August 8, 2012

New Report Highlights Issues with Private Student Loans

A recent report by the Consumer Financial Protection Bureau highlights several issues with private higher education loans, some of which resemble those that surrounded subprime mortgages. According to the report, private student loan volume spiked from $5 billion in 2001 to $20 billion in 2008 before shrinking to $6 billion in 2011. It now represents $150 billion of the approximately $1 trillion in outstanding student loan debt.
 
The bureau attributes the increase in part to lenders loosening their underwriting standards from 2005-2007, resulting in students borrowing more than they needed for their educational costs and loans to borrowers with lower credit scores. The report also pointed to a robust market for securitizing student loans. Because securitization relieved lenders of ensuring the loans’ repayment, it incentivized increasing loan volumes rather than evaluating borrowers’ creditworthiness.

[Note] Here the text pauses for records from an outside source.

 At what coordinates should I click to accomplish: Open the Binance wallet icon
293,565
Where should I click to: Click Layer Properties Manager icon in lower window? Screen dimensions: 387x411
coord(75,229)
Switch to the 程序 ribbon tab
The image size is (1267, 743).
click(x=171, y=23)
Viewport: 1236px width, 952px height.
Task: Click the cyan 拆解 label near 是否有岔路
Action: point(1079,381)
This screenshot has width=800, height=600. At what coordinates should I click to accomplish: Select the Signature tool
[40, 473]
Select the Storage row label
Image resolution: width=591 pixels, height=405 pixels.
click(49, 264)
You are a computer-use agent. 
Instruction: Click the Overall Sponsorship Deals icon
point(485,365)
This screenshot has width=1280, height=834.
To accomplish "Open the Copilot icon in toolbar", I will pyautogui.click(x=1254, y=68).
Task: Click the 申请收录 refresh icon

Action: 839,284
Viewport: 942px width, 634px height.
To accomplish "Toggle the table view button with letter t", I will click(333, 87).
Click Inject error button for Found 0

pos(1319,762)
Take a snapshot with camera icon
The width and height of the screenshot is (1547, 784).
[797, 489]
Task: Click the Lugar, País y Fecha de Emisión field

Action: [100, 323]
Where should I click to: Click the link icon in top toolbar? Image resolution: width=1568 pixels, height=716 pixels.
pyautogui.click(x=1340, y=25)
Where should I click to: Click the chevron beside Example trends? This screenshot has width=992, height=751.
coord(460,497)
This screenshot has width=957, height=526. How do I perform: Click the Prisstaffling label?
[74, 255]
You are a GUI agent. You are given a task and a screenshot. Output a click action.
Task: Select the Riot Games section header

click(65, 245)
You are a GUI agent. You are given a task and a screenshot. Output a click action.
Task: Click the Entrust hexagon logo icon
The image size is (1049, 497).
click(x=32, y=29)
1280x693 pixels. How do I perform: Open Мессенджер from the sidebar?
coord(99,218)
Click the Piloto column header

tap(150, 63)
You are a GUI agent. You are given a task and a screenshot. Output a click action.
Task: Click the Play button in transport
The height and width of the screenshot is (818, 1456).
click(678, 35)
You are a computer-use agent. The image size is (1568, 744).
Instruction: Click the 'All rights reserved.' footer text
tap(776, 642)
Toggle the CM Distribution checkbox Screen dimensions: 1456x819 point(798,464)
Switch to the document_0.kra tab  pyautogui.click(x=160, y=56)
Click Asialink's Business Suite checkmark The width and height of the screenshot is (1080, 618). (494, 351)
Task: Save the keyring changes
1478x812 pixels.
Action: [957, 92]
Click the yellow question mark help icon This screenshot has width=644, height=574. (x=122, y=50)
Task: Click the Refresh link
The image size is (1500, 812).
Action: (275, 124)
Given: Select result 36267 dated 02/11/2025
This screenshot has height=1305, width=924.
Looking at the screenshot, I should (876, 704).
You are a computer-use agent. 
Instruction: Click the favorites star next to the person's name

The bureau noted improvements in private lending since 2008, including increases in the percentages of private loans cosigned and in the percentage certified as necessary by the college or university. However, it also reported that borrowers from the previous decade may face greater repayment challenges, as private loans typically do not offer the same repayment flexibility as federal loans (e.g., income-sensitive repayment plans, forbearance, rehabilitation program, etc.).